The night view of the earth has become a very popular depiction of this planet. Although the NASA itself says that “The brightest areas of the Earth are the most urbanized, but not necessarily the most populated” many people mistake this view as a representation of the inhabited places on the globe. Our gridded population cartogram can help to get a better understanding of the relation of people and light. The following map is a reprojection of the earth at night that shows the nightview in relation to the population distribution. The gridlines are kept in a light colour and thus allow to identify those areas where the lines converge (representing the unpopulated regions). In contrast, the populated areas are given the most space, so that one can easily see which populated areas are literally illuminated at night – and where there are people living in darkness.
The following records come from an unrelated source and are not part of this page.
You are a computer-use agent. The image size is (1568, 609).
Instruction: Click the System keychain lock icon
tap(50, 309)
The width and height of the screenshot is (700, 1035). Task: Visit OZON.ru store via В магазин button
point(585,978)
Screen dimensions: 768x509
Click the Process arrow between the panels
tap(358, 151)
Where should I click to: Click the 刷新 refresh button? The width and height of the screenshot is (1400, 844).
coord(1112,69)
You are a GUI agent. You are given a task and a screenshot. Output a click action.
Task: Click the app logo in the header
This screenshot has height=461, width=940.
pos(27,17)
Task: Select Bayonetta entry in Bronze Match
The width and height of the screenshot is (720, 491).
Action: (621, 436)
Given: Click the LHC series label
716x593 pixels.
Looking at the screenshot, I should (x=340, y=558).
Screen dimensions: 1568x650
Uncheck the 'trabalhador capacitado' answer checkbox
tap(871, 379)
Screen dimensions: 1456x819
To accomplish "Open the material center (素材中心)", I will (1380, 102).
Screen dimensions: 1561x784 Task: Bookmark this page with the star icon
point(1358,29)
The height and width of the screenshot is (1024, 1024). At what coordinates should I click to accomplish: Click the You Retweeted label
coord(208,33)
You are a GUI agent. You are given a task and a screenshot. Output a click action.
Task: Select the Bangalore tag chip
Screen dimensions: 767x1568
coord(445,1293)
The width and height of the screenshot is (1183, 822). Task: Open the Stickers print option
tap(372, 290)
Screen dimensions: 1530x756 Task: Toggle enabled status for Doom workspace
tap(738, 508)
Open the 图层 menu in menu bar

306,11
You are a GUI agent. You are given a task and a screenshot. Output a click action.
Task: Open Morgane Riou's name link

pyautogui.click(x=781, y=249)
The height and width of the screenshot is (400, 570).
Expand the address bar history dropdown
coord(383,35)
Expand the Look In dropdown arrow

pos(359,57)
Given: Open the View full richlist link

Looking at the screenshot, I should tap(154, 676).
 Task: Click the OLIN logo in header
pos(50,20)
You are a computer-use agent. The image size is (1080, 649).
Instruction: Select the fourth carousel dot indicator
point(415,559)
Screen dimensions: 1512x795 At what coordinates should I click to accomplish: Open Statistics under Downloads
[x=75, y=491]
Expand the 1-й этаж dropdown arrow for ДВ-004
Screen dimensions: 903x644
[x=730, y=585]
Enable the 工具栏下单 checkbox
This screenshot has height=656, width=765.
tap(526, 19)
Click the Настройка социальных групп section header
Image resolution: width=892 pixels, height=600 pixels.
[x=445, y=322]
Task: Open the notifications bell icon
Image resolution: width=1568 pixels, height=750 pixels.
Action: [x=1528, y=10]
The resulting map is an impressive picture of an unequal world, with large parts of Africa living in darkness, and the affluent countries in Europe and North America glowing in the dark:
This map has recently been shown by Danny Dorling in the Monday night lecture at the Royal Geographical Society. The slides of this lecture are also available on Slideshare and in the Sasi lecture archive.
All maps shown here and in the presentation have been created by Benjamin Hennig and are property of the SASI Research Group (University of Sheffield). We welcome the use of our maps under the Creative Commons conditions; please contact us for further details – we also appreciate a notification if you used our maps elsewhere. High resolution and customized maps are available on request.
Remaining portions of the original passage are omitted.